VPNs vs. Zero Trust: Which Is Right for Your Business?
Remote work, cloud services, mobile devices, and OT/ICS systems have transformed the way businesses access their resources. The traditional “castle‑and‑moat” network perimeter model is no longer sufficient. Now, more than ever, organisations must ask: Which access model fits our needs -a traditional VPN or a modern Zero Trust Network Access (ZTNA) framework?
At CyberSec Magazine, we’ll explore the background of VPNs and Zero Trust, compare their strengths and weaknesses (especially in IT, OT/ICS, and IIoT settings), and provide a structured guide to help you decide which access strategy is right for your business in 2025 -and how you might transition or integrate both models.

Background: From VPNs to Zero Trust
The Rise and Role of VPNs
A Virtual Private Network (VPN) creates an encrypted tunnel between a remote user/device and a private network. This allows remote workers to appear as if they are inside the corporate network, gaining access to internal resources.
VPNs served well in an era when users were few, applications were on‑premises, and networks were relatively static. However, they operate on a perimeter‑based trust model: once authenticated, the user often gains broad network access -sometimes more than needed.

### STORED DATA
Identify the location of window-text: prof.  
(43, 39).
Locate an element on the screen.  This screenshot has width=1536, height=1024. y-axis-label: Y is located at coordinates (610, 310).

### INSTRUCTIONS FOR THE TASK
Please continue the article on VPNs and Zero Trust above, starting right after its last sentence.

### ANSWER TO THE PROBLEM
Why the Assumptions Behind VPNs Are Challenged Today
Several forces are eroding the traditional VPN model:
- Hybrid and remote workforce: Connectivity from home, mobile devices, and edge sites is standard.
- Cloud and SaaS adoption: Applications no longer sit purely on‑premises, making central VPN tunnels inefficient and sometimes unnecessary.
- IT/OT convergence & IIoT: Industrial networks now link to IT, increasing exposure and diverging device types.
- Evolving threats: Adversaries exploit implicit trust, lateral movement, unmanaged devices, and remote vendor access.
As articulated in industry commentary, VPNs grant network‑level access but don’t always enforce least privilege or continuous verification.
Enter Zero Trust and ZTNA
The Zero Trust Architecture (ZTA) model assumes no user or device is trusted by default -internal or external. Every access request must be authenticated, authorised, and continuously verified.
Within this paradigm, Zero Trust Network Access (ZTNA) is the modern approach for remote access: instead of granting broad network access, it gives users access only to the specific applications or services they need, based on device posture, identity, context, and risk.
In short: VPNs provide network‑level tunnel access; ZTNA provides application‑level, context‑aware, least‑privilege access.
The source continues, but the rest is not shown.